When MPMTs are diagnosed, each tumor should be independently evaluated and staged for treatment [11]. Generally, the more aggressive tumor that poses the greatest risk to a patient’s survival and quality of life should be addressed first. If surgery is appropriate for a patient, surgery should be a priority for both tumors and can be combined with chemoradiation or other treatment modalities [11]. The treatment of MPMTs after surgery should be according to the National Comprehensive Cancer Network guidelines for each tumor’s pathologic stage [11].

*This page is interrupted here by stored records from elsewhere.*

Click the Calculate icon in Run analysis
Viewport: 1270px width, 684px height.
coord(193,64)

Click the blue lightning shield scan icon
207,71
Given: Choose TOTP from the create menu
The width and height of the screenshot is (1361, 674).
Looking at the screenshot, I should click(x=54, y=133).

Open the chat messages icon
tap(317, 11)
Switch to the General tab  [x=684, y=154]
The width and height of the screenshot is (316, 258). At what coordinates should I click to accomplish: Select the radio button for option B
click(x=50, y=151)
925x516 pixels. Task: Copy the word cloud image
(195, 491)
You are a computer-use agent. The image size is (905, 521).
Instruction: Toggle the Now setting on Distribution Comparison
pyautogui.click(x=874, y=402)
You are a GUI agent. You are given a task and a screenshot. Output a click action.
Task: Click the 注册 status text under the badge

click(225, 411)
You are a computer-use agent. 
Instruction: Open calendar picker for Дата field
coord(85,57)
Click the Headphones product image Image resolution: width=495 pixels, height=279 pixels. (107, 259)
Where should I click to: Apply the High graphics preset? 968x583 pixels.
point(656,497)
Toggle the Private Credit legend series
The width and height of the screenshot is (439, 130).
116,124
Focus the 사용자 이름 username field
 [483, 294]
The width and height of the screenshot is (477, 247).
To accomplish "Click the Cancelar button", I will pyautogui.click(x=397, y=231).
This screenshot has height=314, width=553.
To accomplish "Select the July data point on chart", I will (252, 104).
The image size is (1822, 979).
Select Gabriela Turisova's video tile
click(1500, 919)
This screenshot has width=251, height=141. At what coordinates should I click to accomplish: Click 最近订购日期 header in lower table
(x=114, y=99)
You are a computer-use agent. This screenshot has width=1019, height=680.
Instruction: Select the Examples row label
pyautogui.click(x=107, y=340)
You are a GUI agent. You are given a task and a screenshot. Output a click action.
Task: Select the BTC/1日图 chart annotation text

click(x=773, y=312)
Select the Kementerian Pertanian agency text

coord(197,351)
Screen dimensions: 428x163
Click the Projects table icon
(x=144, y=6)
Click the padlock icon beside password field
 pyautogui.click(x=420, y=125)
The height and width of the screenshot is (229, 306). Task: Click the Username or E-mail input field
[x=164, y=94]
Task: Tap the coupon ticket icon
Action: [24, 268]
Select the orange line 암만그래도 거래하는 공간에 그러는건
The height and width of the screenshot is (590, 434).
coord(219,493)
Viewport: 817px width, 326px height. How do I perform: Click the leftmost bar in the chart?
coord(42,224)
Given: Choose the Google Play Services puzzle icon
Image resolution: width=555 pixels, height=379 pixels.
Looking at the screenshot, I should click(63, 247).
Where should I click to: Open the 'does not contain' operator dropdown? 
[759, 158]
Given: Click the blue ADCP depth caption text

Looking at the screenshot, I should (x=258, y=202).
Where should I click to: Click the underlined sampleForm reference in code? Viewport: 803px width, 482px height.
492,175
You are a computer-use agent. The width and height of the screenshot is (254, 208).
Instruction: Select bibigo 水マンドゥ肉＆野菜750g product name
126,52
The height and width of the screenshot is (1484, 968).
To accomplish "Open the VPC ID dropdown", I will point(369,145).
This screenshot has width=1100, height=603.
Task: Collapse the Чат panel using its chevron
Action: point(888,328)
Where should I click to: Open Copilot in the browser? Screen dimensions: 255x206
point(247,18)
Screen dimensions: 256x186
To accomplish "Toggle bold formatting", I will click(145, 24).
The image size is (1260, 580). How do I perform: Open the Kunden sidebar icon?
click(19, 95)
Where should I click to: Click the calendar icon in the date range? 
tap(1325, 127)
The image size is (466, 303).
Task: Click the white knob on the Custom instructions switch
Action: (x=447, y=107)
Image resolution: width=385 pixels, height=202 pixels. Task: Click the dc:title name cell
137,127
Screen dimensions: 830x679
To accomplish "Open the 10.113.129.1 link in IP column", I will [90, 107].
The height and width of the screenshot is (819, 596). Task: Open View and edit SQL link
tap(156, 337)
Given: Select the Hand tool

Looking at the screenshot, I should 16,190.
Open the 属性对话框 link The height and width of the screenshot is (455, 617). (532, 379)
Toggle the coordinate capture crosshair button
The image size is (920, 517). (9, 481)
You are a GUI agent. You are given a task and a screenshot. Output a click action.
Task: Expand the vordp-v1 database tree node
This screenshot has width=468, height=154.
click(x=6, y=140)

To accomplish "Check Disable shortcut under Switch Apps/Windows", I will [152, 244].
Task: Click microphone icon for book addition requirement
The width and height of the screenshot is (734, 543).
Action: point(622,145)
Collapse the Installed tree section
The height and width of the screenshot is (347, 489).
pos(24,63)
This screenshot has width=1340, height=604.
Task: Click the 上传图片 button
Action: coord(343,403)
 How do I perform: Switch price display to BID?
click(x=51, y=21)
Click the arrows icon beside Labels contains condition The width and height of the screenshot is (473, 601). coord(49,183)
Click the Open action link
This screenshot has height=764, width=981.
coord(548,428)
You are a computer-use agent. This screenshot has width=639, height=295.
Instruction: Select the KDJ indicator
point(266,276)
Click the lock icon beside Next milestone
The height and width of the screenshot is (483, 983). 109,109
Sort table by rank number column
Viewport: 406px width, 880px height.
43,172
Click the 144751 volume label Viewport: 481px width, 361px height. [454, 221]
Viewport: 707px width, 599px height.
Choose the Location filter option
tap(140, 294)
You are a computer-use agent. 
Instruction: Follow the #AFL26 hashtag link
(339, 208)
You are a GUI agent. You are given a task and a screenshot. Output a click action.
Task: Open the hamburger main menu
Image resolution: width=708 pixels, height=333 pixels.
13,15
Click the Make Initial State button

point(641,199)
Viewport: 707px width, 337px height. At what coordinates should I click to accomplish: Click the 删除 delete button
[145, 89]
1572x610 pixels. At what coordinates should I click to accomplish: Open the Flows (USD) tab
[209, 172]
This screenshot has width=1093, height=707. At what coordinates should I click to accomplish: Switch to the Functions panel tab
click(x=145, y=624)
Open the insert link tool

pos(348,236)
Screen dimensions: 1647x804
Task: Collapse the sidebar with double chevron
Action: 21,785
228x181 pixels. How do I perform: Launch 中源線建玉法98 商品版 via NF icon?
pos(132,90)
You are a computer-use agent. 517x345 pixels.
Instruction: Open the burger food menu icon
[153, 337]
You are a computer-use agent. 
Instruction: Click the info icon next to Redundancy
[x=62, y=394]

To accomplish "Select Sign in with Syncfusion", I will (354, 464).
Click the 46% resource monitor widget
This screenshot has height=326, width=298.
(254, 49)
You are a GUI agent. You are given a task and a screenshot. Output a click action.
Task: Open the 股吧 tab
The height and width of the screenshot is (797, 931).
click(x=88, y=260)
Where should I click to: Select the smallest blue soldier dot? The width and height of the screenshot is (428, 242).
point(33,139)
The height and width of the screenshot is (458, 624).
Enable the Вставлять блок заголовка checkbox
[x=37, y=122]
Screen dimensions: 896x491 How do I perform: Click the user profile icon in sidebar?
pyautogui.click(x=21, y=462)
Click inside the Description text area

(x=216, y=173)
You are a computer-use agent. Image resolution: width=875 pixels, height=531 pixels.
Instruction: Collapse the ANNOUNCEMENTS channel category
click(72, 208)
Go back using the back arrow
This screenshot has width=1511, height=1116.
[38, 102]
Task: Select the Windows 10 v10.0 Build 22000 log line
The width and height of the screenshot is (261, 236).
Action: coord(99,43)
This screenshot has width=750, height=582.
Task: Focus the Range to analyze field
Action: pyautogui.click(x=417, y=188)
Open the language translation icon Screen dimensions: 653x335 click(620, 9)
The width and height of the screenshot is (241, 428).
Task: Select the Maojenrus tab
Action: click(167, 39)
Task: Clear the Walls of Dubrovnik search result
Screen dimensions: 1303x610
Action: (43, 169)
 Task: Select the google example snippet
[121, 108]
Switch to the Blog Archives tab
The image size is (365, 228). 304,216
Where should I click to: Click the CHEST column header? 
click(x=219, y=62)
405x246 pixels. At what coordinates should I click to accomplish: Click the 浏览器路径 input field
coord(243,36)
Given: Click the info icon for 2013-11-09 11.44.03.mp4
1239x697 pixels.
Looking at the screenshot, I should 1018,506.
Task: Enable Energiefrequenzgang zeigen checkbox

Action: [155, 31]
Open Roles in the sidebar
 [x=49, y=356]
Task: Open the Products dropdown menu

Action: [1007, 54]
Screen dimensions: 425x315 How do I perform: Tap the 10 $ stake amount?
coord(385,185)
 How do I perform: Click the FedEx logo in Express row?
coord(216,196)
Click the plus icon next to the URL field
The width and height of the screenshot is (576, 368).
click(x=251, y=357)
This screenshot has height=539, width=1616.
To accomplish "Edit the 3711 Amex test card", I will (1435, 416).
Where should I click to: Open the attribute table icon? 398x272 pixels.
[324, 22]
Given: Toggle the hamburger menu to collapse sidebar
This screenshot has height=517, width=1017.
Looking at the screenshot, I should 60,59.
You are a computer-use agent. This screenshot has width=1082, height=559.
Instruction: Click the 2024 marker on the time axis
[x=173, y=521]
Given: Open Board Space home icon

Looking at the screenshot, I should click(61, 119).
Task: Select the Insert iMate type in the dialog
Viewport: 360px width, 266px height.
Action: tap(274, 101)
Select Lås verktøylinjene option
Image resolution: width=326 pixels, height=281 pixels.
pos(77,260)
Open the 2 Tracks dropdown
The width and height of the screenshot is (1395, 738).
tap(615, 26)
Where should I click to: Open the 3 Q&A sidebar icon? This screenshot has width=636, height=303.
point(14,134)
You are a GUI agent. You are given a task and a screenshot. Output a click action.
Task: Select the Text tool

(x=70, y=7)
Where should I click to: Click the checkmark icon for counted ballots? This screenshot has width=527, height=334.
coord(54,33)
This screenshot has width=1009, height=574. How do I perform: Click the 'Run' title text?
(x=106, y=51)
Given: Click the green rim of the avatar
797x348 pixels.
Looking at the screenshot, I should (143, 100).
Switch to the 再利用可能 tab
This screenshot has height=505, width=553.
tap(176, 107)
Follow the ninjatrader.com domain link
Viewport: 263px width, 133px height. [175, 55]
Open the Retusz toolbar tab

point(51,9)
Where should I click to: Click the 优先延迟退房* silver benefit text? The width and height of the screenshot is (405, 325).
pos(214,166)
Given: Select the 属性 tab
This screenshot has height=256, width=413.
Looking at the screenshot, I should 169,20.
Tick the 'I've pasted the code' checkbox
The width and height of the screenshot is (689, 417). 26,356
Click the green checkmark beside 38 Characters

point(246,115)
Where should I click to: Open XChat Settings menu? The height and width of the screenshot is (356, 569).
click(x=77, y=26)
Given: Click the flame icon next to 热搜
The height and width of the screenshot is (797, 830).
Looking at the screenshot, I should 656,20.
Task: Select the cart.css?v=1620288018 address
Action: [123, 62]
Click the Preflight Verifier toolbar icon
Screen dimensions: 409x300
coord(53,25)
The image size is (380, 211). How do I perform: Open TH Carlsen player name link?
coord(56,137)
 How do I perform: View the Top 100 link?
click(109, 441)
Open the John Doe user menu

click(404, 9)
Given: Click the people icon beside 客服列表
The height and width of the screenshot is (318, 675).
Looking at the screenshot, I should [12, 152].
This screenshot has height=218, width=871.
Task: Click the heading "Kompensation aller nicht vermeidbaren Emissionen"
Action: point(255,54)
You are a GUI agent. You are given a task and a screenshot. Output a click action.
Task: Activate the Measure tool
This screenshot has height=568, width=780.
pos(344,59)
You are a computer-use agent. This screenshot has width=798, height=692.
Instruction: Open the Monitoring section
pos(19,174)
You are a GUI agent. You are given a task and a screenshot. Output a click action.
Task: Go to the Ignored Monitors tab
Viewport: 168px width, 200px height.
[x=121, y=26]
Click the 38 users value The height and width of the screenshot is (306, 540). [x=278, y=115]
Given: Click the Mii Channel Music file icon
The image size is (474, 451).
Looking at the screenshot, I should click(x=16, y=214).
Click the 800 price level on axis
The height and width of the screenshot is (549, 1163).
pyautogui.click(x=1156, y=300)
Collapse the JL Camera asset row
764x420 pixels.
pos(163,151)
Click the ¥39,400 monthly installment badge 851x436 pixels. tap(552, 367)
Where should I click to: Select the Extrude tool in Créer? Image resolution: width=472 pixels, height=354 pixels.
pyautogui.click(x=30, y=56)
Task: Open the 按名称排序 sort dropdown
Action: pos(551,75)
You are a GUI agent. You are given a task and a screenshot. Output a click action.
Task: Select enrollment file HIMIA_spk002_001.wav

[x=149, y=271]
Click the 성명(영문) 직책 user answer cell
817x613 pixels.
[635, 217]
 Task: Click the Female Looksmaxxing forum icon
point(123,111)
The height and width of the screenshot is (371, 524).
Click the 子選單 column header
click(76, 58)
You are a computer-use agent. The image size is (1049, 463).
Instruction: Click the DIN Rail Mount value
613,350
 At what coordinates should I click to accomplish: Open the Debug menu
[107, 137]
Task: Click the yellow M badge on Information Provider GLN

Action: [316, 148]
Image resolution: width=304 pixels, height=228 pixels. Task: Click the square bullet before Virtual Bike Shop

When considering MPMTs, one must attempt to identify a causal factor linking the carcinomas. We first consider environmental factors such as EBV, HCV, alcohol use, and cigarette smoke in addition to any published genetic syndromes (perhaps involving microsatellite instability) as the causation in our patient. Both primary carcinomas in our patient had their own distinct risk factors present. Based on these findings, there appears to be no obvious connection between the two carcinomas.

Conclusions

In a time when there are an increasing number of advances in cancer therapy leading to increased survival rates, clinicians can expect to encounter more cases of MPMTs in a patient. Owing to differences in their presentation, rarity, and sometimes difficulty in their diagnosis, MPMTs are often missed or misdiagnosed. This can pose adverse effects on a patient’s overall prognosis if appropriate therapy is not offered. Therefore, this case serves to bring awareness of the possibility of multiple primary cancers in a patient’s lifetime. In this case, the patient was diagnosed with LELGC, a rare gastric malignancy that is often difficult to diagnose. This is due in part to LELGCs often being mistaken for submucosal tumors or lymphoma. The patient was also diagnosed with HCC without a history of cirrhosis, another rare occurrence. Although this patient had multiple risk factors that put him at increased risk for individual malignancies, there appears to be no obvious connection between the two carcinomas based on our findings. To our knowledge, this is the first known case of concomitant LELGC and HCC.